**What to work on:** Retype the records that follow, every line exactly as written.

Saved entries
=== Section Start ===

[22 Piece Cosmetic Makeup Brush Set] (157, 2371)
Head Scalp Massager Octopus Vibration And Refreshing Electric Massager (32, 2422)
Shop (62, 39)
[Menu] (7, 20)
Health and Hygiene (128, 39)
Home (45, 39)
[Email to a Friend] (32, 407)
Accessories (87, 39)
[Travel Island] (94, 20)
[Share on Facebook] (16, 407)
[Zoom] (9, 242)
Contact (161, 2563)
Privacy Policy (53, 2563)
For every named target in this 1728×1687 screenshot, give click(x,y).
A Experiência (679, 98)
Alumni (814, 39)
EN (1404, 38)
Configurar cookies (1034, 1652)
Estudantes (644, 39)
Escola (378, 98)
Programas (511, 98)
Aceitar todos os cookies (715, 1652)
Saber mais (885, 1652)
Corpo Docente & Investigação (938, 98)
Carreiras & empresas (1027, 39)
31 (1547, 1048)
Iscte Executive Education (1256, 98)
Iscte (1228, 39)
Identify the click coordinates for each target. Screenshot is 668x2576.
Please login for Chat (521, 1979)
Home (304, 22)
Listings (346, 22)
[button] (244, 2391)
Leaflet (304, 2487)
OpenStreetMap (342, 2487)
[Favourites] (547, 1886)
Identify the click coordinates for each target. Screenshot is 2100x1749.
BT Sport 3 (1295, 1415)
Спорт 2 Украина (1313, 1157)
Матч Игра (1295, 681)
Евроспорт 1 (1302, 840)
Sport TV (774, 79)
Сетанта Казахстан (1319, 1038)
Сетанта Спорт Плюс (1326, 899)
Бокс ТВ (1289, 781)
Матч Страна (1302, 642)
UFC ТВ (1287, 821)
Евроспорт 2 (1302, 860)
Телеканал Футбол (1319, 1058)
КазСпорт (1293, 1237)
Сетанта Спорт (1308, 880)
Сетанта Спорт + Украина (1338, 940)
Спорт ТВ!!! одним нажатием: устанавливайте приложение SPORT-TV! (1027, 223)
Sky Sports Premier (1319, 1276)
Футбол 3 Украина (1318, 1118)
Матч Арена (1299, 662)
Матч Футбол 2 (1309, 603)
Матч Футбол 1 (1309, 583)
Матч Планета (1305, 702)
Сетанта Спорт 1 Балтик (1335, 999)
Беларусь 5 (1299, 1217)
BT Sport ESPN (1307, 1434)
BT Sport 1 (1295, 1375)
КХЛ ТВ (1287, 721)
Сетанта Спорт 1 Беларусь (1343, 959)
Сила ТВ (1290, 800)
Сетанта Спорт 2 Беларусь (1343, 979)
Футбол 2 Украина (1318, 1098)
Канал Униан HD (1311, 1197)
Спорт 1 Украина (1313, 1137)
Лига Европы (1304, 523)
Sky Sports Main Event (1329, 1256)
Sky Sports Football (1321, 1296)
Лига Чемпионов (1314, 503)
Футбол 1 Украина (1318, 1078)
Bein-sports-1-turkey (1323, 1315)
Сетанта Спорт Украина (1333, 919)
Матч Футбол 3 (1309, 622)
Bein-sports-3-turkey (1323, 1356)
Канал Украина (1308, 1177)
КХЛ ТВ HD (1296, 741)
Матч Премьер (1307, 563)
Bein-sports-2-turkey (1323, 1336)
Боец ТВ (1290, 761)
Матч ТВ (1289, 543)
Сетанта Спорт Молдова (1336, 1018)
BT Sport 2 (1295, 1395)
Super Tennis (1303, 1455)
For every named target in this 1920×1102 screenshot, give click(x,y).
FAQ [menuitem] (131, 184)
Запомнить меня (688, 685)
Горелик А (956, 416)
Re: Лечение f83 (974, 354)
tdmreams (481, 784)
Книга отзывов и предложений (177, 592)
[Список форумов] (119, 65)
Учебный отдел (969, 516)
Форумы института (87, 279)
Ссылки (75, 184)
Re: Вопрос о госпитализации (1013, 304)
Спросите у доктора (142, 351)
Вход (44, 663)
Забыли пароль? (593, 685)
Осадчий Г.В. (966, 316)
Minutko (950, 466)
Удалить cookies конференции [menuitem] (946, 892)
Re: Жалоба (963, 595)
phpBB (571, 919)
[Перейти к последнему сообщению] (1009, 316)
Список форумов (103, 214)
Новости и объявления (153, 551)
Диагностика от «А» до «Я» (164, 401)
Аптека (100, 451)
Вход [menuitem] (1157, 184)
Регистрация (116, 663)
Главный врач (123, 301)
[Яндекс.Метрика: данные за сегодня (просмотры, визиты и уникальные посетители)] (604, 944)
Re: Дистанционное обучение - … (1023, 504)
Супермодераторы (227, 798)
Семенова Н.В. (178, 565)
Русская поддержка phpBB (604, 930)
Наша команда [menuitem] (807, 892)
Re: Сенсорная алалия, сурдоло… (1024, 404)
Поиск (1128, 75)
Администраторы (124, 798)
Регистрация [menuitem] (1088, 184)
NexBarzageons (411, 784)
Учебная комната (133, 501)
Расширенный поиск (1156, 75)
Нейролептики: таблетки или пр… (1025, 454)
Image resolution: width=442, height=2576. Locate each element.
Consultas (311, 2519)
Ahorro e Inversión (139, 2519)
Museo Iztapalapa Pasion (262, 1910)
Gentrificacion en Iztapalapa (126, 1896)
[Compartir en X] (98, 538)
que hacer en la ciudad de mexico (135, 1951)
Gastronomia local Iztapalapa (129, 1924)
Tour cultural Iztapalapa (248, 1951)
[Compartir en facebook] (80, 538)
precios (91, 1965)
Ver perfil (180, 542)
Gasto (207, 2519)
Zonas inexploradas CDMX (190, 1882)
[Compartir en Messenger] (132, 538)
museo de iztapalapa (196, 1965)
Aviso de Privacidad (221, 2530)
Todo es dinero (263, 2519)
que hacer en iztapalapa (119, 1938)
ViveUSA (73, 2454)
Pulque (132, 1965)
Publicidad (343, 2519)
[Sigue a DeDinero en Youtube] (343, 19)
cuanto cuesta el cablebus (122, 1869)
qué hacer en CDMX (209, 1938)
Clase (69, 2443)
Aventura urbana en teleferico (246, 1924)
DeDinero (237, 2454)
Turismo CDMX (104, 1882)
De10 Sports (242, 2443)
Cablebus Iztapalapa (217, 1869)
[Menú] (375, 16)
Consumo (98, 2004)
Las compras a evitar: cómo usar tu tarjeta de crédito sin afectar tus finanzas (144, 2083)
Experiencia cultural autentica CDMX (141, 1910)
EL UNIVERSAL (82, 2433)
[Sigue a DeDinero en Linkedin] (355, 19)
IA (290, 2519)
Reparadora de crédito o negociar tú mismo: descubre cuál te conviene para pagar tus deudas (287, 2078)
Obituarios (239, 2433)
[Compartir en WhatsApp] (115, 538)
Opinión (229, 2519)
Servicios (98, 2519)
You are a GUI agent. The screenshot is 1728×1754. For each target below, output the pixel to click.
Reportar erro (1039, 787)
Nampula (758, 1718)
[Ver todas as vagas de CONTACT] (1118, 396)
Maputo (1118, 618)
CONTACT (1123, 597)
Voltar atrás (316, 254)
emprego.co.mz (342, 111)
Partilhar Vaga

=== Section End ===

**Solution to this exercise:**
[22 Piece Cosmetic Makeup Brush Set] (157, 2371)
Head Scalp Massager Octopus Vibration And Refreshing Electric Massager (32, 2422)
Shop (62, 39)
[Menu] (7, 20)
Health and Hygiene (128, 39)
Home (45, 39)
[Email to a Friend] (32, 407)
Accessories (87, 39)
[Travel Island] (94, 20)
[Share on Facebook] (16, 407)
[Zoom] (9, 242)
Contact (161, 2563)
Privacy Policy (53, 2563)
For every named target in this 1728×1687 screenshot, give click(x,y).
A Experiência (679, 98)
Alumni (814, 39)
EN (1404, 38)
Configurar cookies (1034, 1652)
Estudantes (644, 39)
Escola (378, 98)
Programas (511, 98)
Aceitar todos os cookies (715, 1652)
Saber mais (885, 1652)
Corpo Docente & Investigação (938, 98)
Carreiras & empresas (1027, 39)
31 (1547, 1048)
Iscte Executive Education (1256, 98)
Iscte (1228, 39)
Identify the click coordinates for each target. Screenshot is 668x2576.
Please login for Chat (521, 1979)
Home (304, 22)
Listings (346, 22)
[button] (244, 2391)
Leaflet (304, 2487)
OpenStreetMap (342, 2487)
[Favourites] (547, 1886)
Identify the click coordinates for each target. Screenshot is 2100x1749.
BT Sport 3 (1295, 1415)
Спорт 2 Украина (1313, 1157)
Матч Игра (1295, 681)
Евроспорт 1 (1302, 840)
Sport TV (774, 79)
Сетанта Казахстан (1319, 1038)
Сетанта Спорт Плюс (1326, 899)
Бокс ТВ (1289, 781)
Матч Страна (1302, 642)
UFC ТВ (1287, 821)
Евроспорт 2 (1302, 860)
Телеканал Футбол (1319, 1058)
КазСпорт (1293, 1237)
Сетанта Спорт (1308, 880)
Сетанта Спорт + Украина (1338, 940)
Спорт ТВ!!! одним нажатием: устанавливайте приложение SPORT-TV! (1027, 223)
Sky Sports Premier (1319, 1276)
Футбол 3 Украина (1318, 1118)
Матч Арена (1299, 662)
Матч Футбол 2 (1309, 603)
Матч Футбол 1 (1309, 583)
Матч Планета (1305, 702)
Сетанта Спорт 1 Балтик (1335, 999)
Беларусь 5 (1299, 1217)
BT Sport ESPN (1307, 1434)
BT Sport 1 (1295, 1375)
КХЛ ТВ (1287, 721)
Сетанта Спорт 1 Беларусь (1343, 959)
Сила ТВ (1290, 800)
Сетанта Спорт 2 Беларусь (1343, 979)
Футбол 2 Украина (1318, 1098)
Канал Униан HD (1311, 1197)
Спорт 1 Украина (1313, 1137)
Лига Европы (1304, 523)
Sky Sports Main Event (1329, 1256)
Sky Sports Football (1321, 1296)
Лига Чемпионов (1314, 503)
Футбол 1 Украина (1318, 1078)
Bein-sports-1-turkey (1323, 1315)
Сетанта Спорт Украина (1333, 919)
Матч Футбол 3 (1309, 622)
Bein-sports-3-turkey (1323, 1356)
Канал Украина (1308, 1177)
КХЛ ТВ HD (1296, 741)
Матч Премьер (1307, 563)
Bein-sports-2-turkey (1323, 1336)
Боец ТВ (1290, 761)
Матч ТВ (1289, 543)
Сетанта Спорт Молдова (1336, 1018)
BT Sport 2 (1295, 1395)
Super Tennis (1303, 1455)
For every named target in this 1920×1102 screenshot, give click(x,y).
FAQ [menuitem] (131, 184)
Запомнить меня (688, 685)
Горелик А (956, 416)
Re: Лечение f83 (974, 354)
tdmreams (481, 784)
Книга отзывов и предложений (177, 592)
[Список форумов] (119, 65)
Учебный отдел (969, 516)
Форумы института (87, 279)
Ссылки (75, 184)
Re: Вопрос о госпитализации (1013, 304)
Спросите у доктора (142, 351)
Вход (44, 663)
Забыли пароль? (593, 685)
Осадчий Г.В. (966, 316)
Minutko (950, 466)
Удалить cookies конференции [menuitem] (946, 892)
Re: Жалоба (963, 595)
phpBB (571, 919)
[Перейти к последнему сообщению] (1009, 316)
Список форумов (103, 214)
Новости и объявления (153, 551)
Диагностика от «А» до «Я» (164, 401)
Аптека (100, 451)
Вход [menuitem] (1157, 184)
Регистрация (116, 663)
Главный врач (123, 301)
[Яндекс.Метрика: данные за сегодня (просмотры, визиты и уникальные посетители)] (604, 944)
Re: Дистанционное обучение - … (1023, 504)
Супермодераторы (227, 798)
Семенова Н.В. (178, 565)
Русская поддержка phpBB (604, 930)
Наша команда [menuitem] (807, 892)
Re: Сенсорная алалия, сурдоло… (1024, 404)
Поиск (1128, 75)
Администраторы (124, 798)
Регистрация [menuitem] (1088, 184)
NexBarzageons (411, 784)
Учебная комната (133, 501)
Расширенный поиск (1156, 75)
Нейролептики: таблетки или пр… (1025, 454)
Image resolution: width=442, height=2576. Locate each element.
Consultas (311, 2519)
Ahorro e Inversión (139, 2519)
Museo Iztapalapa Pasion (262, 1910)
Gentrificacion en Iztapalapa (126, 1896)
[Compartir en X] (98, 538)
que hacer en la ciudad de mexico (135, 1951)
Gastronomia local Iztapalapa (129, 1924)
Tour cultural Iztapalapa (248, 1951)
[Compartir en facebook] (80, 538)
precios (91, 1965)
Ver perfil (180, 542)
Gasto (207, 2519)
Zonas inexploradas CDMX (190, 1882)
[Compartir en Messenger] (132, 538)
museo de iztapalapa (196, 1965)
Aviso de Privacidad (221, 2530)
Todo es dinero (263, 2519)
que hacer en iztapalapa (119, 1938)
ViveUSA (73, 2454)
Pulque (132, 1965)
Publicidad (343, 2519)
[Sigue a DeDinero en Youtube] (343, 19)
cuanto cuesta el cablebus (122, 1869)
qué hacer en CDMX (209, 1938)
Clase (69, 2443)
Aventura urbana en teleferico (246, 1924)
DeDinero (237, 2454)
Turismo CDMX (104, 1882)
De10 Sports (242, 2443)
Cablebus Iztapalapa (217, 1869)
[Menú] (375, 16)
Consumo (98, 2004)
Las compras a evitar: cómo usar tu tarjeta de crédito sin afectar tus finanzas (144, 2083)
Experiencia cultural autentica CDMX (141, 1910)
EL UNIVERSAL (82, 2433)
[Sigue a DeDinero en Linkedin] (355, 19)
IA (290, 2519)
Reparadora de crédito o negociar tú mismo: descubre cuál te conviene para pagar tus deudas (287, 2078)
Obituarios (239, 2433)
[Compartir en WhatsApp] (115, 538)
Opinión (229, 2519)
Servicios (98, 2519)
You are a GUI agent. The screenshot is 1728×1754. For each target below, output the pixel to click.
Reportar erro (1039, 787)
Nampula (758, 1718)
[Ver todas as vagas de CONTACT] (1118, 396)
Maputo (1118, 618)
CONTACT (1123, 597)
Voltar atrás (316, 254)
emprego.co.mz (342, 111)
Partilhar Vaga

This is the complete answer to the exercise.